**Entries supplied**
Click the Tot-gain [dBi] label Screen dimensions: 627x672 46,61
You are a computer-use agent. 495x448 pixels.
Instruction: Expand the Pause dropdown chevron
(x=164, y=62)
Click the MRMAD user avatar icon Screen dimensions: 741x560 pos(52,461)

...

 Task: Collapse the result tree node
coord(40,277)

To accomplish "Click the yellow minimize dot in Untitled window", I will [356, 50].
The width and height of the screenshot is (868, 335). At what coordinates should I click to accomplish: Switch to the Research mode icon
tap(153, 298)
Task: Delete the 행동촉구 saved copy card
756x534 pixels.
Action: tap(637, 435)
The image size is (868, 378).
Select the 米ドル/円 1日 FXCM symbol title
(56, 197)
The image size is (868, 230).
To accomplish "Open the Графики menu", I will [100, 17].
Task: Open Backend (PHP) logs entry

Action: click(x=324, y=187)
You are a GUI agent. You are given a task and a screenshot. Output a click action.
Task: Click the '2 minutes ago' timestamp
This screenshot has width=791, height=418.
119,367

**To do**
From the entries, report each line that includes the word "size".

**Response box**
The image size is (868, 378).
The image size is (868, 230).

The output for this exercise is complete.